Among the disturbing side stories is the fact that the neighbors on their street never noticed or questioned what was going on inside that house. How could a young mother and seven children live two decades of their lives without contact, connection or notice by the people up and down their street? If ever there was a cautionary tale about social estrangement, here it is. And it indicates that the problem is not just one confined to modern America. The life of social isolation, connected to the world through electronic media means that more and more human beings are living life separated from the lives of those that immediately surround us. And while the consequences of this may be in most cases benign, every once in a while it’s devastating implications rear their head. Such is the case with Elizabeth Fritzi.
Professor Sparks and I sometimes have a difficult time communicating that the loss of refrigerator rights relationships is not a peripheral concern, but has an urgency that frequently involves life itself.
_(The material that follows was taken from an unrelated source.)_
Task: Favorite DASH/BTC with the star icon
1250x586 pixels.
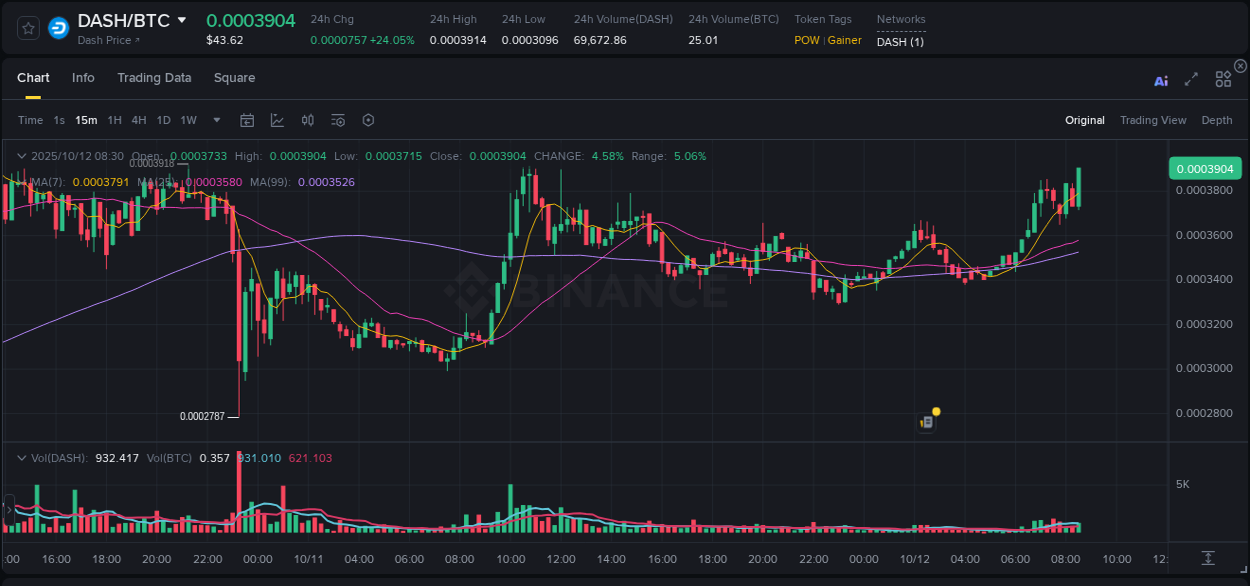Action: (27, 27)
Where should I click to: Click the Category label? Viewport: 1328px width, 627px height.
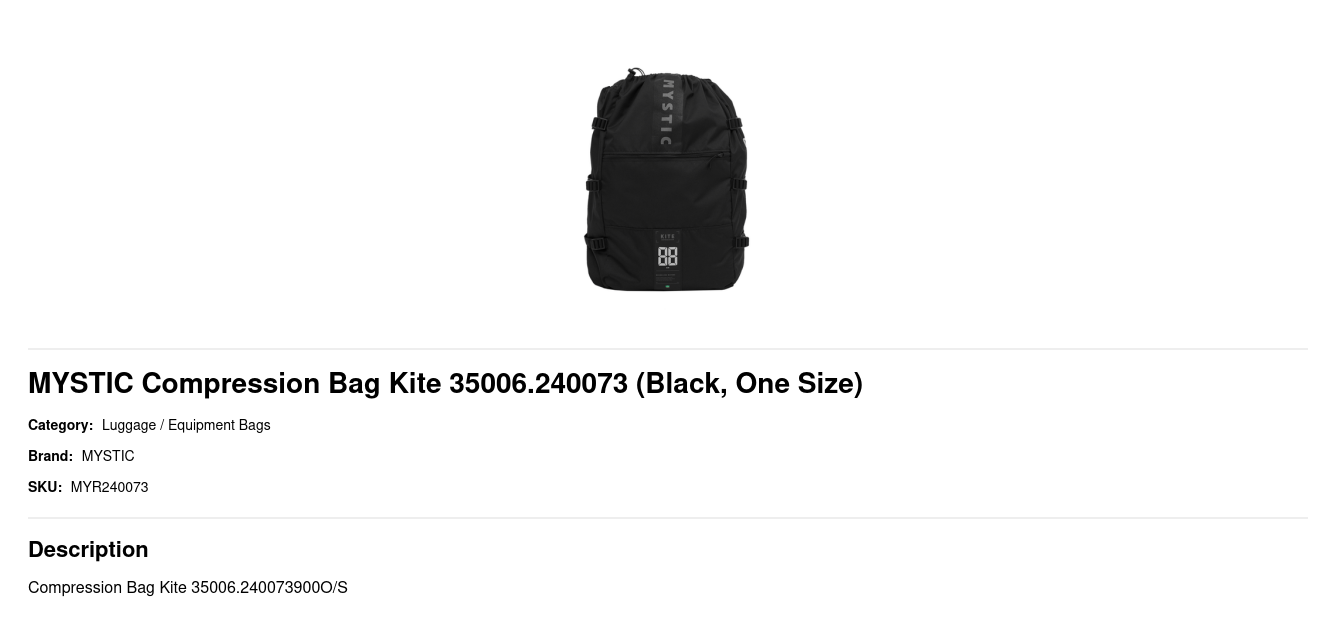[x=60, y=425]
While not every street has a neighbor whose home is a house of horrors, a most streets in modern life consist of homes that are detached not only by property boundaries, but by interpersonal boundaries as well. And while the results can sometimes a tragic, then almost all other cases diminish the quality of life within each home.
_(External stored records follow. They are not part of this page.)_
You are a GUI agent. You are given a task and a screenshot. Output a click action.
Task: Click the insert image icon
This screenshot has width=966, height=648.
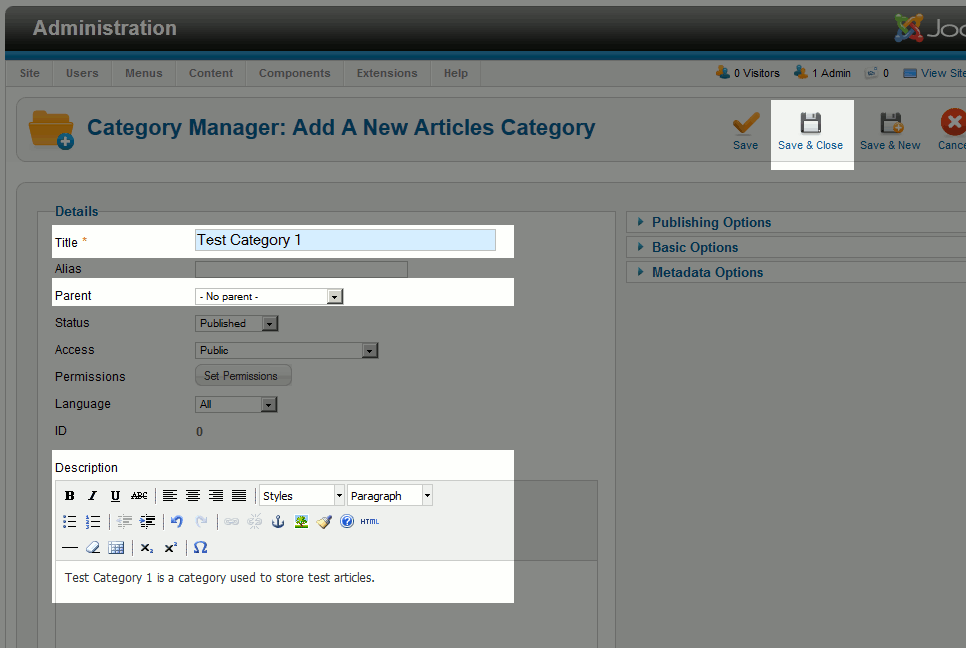[301, 522]
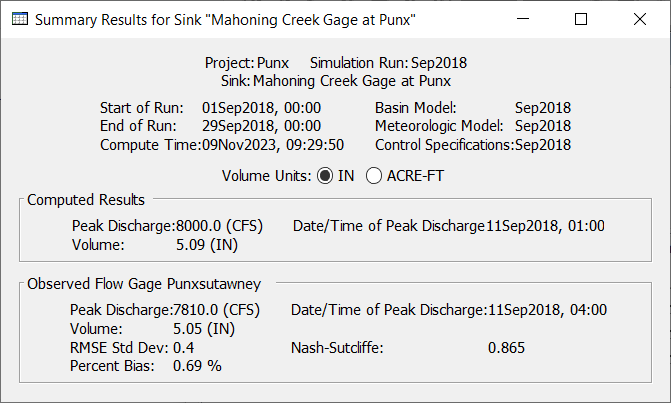
Task: Maximize the Summary Results window
Action: pyautogui.click(x=581, y=19)
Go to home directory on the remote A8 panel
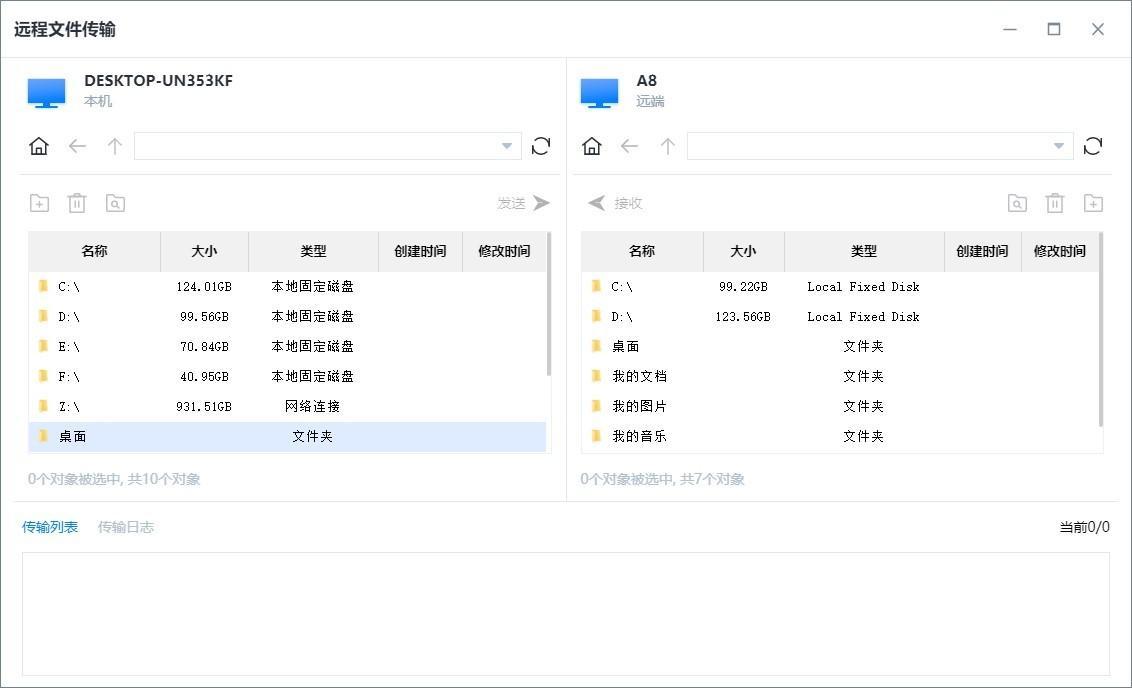1132x688 pixels. [591, 145]
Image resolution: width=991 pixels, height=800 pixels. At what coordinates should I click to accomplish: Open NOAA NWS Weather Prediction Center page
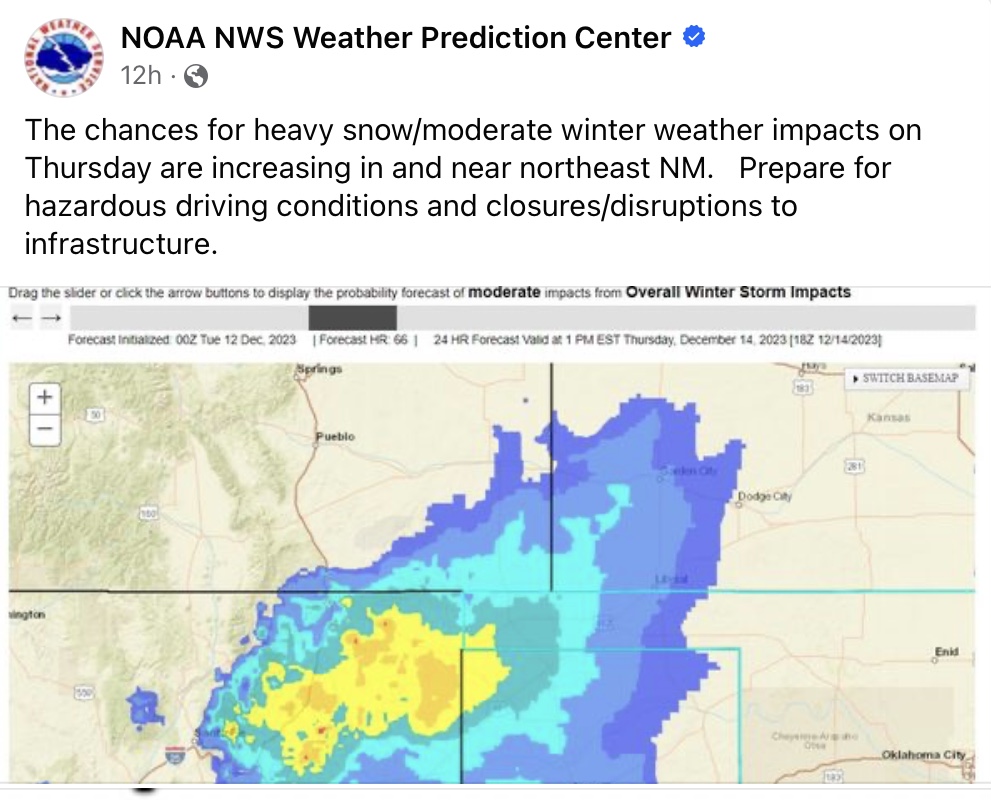tap(396, 38)
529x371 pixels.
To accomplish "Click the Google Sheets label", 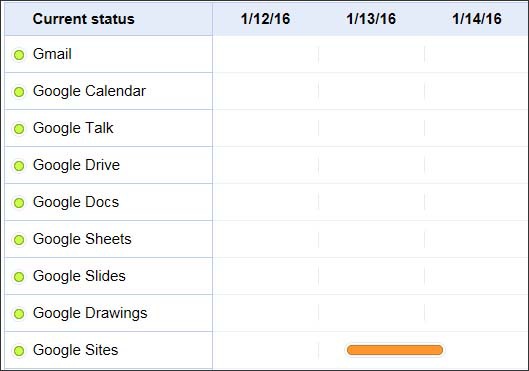I will (82, 239).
Do you know your neighbors? And I’m not talking about an idol, perverse curiosity about what shenanigans may be going on in the homes around you. I’m referring to the simple idea that you have a relationship and social connection with the individuals who are living out their lives right around your own. If you haven’t reached out, the benefits of doing so are unimaginable. As we pointed out in our book, Refrigerator Rights, the implications for our physical and emotional health are hard to calculate.
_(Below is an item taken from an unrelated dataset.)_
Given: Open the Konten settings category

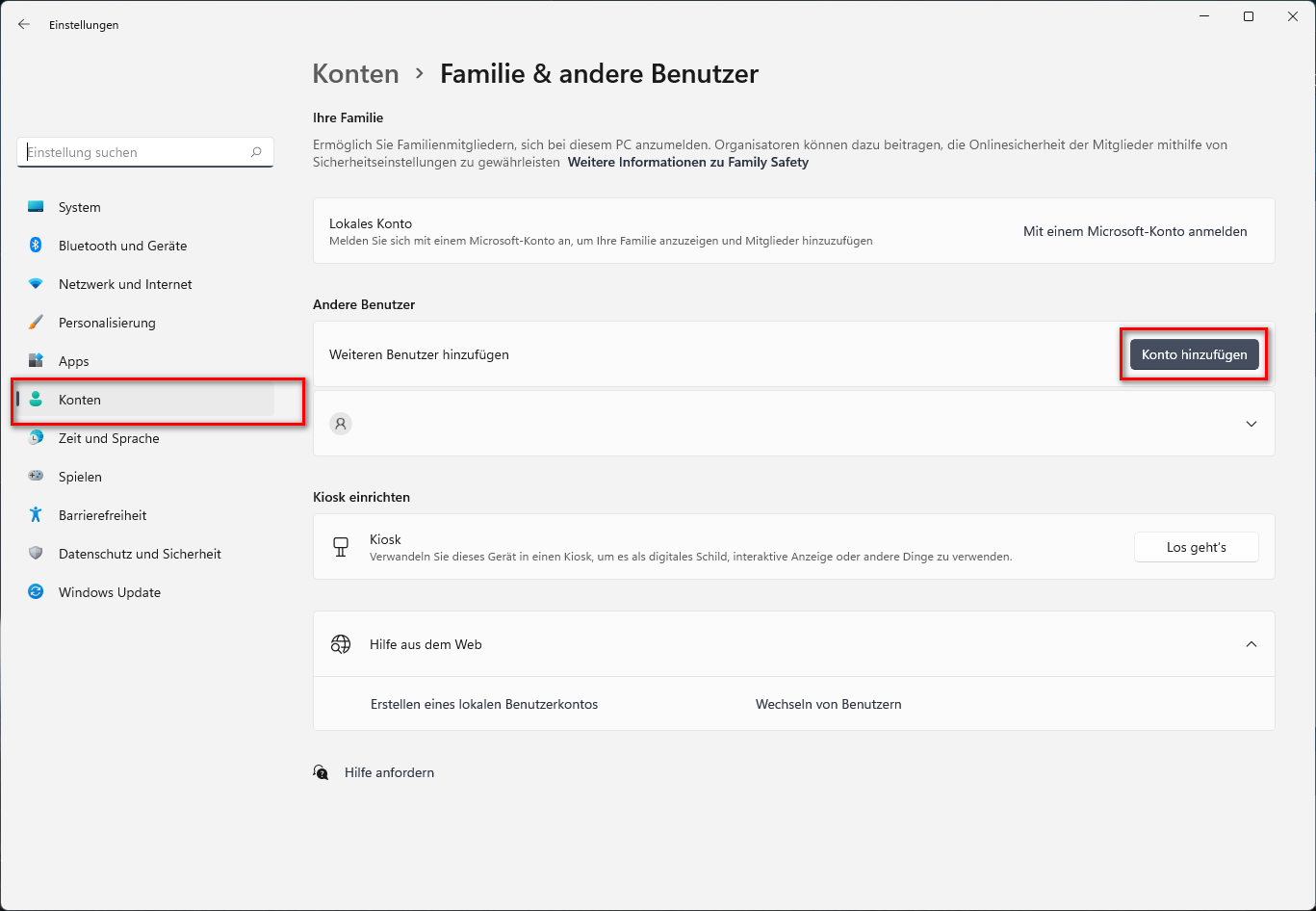Looking at the screenshot, I should tap(80, 400).

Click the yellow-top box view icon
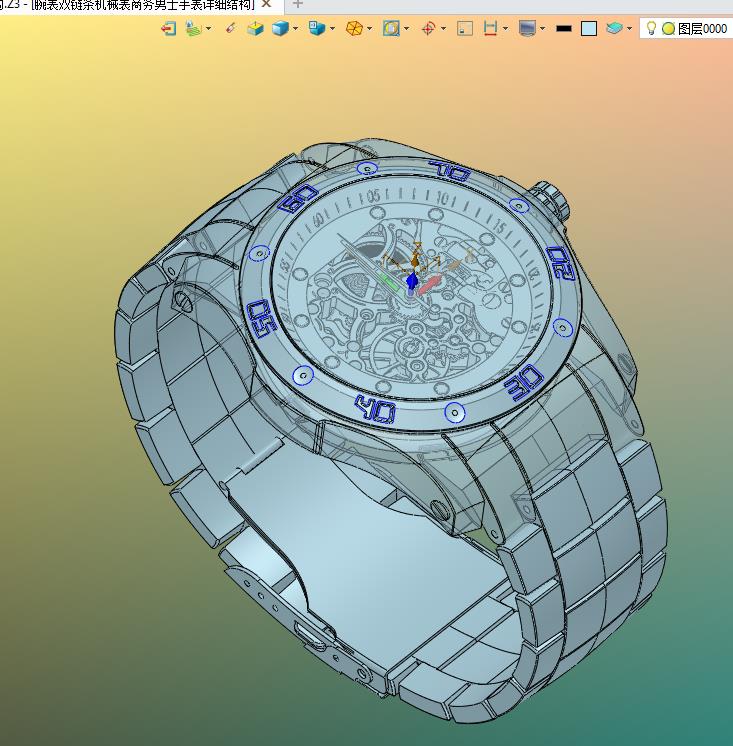(x=255, y=29)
Several years ago, when my wife was still working on her PhD, a group of fellow grad students started getting together on a weekly basis to have dinner. Almost none of us were local. We had all came from other states or other countries. None of us had family nearby. We began very casually, sharing an interest in food that was often shared during the day at school.
I had a friend in high school whose mother knew absolutely everything about what was going on in her neighborhood. I was always amazed at how she could know so much and yet she seldom left her house. I asked my friend how she did this. He told me that she sat at her kitchen table all day long drinking coffee and smoking cigarettes and watching the street scene outside her open kitchen door. From there, Mrs. Schubie knew all of the people walking the streets; the kids on the way to school or the library near by, the adults going and coming from work, the dogs, who had the new car, who the “shifty” people were. Just from observing the street scene she was able to glean so much about her neighborhood. It wasn’t snooping but just observing. I couldn’t fathom how she could know so much by doing so little. It was impressive.